Quinto, la confusión de los pobladores recolectores del combustible en cuanto a que asumen el robo de gasolina como una especie de ‘derecho ganado’ dadas sus condiciones de precariedad. Su rechazo a las autoridades y a la estrategia federal de lucha en contra del robo de combustibles vista como un ataque a sus condiciones actuales de vida. Su postura frente a las fuerzas armadas y su decisión de enfrentarlas de ser necesario.
Lo expuesto da cuenta de algunos de los elementos que permiten adelantar la hipótesis de la anomia como producto de la pasividad y complicidad con la que los gobiernos de los sexenios anteriores dejaron crecer una serie de problemas (delitos en su mayoría) de los cuales con seguridad obtuvieron buenos beneficios.

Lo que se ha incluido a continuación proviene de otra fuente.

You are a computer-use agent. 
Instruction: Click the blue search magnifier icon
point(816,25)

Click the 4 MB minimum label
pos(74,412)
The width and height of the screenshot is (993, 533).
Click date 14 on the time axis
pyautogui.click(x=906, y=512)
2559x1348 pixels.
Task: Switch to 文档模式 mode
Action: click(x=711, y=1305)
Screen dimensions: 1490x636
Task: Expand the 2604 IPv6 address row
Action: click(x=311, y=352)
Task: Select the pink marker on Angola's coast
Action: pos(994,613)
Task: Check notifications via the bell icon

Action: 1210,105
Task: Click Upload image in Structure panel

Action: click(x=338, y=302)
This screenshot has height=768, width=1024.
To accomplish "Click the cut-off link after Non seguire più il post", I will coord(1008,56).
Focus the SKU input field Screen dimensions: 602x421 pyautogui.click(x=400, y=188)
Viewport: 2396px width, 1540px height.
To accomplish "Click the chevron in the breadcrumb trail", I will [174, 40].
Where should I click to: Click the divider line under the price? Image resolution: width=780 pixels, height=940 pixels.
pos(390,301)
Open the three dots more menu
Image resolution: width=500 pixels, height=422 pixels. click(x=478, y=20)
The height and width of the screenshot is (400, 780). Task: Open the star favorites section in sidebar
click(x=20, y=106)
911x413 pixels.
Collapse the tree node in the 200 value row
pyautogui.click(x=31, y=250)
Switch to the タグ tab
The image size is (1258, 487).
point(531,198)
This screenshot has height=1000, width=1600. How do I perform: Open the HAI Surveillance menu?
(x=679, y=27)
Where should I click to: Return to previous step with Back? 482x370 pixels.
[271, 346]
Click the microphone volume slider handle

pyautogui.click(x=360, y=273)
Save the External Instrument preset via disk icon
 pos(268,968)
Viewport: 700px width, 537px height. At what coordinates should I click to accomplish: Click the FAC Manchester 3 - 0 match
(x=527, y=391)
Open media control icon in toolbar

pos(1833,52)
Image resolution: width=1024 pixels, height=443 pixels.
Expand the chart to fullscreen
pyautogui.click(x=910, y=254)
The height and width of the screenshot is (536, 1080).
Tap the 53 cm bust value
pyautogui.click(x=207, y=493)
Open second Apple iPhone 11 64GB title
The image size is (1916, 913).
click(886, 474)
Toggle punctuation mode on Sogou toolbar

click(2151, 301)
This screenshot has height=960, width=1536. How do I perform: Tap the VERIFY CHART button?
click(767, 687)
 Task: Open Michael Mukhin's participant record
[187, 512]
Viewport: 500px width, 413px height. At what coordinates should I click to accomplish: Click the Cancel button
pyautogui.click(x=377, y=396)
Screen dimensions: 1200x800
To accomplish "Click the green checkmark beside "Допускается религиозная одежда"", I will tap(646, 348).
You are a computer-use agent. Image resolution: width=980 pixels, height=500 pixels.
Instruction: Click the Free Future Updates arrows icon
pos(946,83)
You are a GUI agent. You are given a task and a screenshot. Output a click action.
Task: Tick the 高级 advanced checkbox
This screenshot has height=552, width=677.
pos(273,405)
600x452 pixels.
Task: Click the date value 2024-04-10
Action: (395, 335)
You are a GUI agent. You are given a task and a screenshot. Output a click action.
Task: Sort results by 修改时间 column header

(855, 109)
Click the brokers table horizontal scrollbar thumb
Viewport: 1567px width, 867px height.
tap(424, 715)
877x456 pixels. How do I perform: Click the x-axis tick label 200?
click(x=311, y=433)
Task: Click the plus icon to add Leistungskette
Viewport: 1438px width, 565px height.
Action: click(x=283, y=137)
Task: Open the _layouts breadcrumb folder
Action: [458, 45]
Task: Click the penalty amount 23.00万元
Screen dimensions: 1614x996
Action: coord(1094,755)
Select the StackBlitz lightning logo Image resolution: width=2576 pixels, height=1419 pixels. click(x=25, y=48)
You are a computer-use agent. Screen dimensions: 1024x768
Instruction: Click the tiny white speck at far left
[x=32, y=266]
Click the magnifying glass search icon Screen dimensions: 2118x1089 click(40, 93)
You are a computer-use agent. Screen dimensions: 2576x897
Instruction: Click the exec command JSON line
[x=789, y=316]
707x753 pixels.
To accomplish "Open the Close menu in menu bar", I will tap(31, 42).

Por un lado, dejaron que se profundizara la brecha económica que separa a los pocos ricos de los muchos pobres, con políticas de tráfico de influencias, información privilegiada, saqueo y robo a la nación; por otro lado, permitieron que la impunidad creciera a cifras insostenibles para cualquier país que se precie de civilizado y bien administrado, en parte porque una población atemorizada y preocupada cotidianamente de su seguridad y por lo que ha de poner en su mesa tiene poco tiempo y energía para la protesta y para dar seguimiento a la información que permite conocer la magnitud del saqueo y el desgobierno y, en parte, porque poco les ha importado lo que pase con la población a la que prometieron proteger, mientras engordan obscenamente sus cuentas bancarias.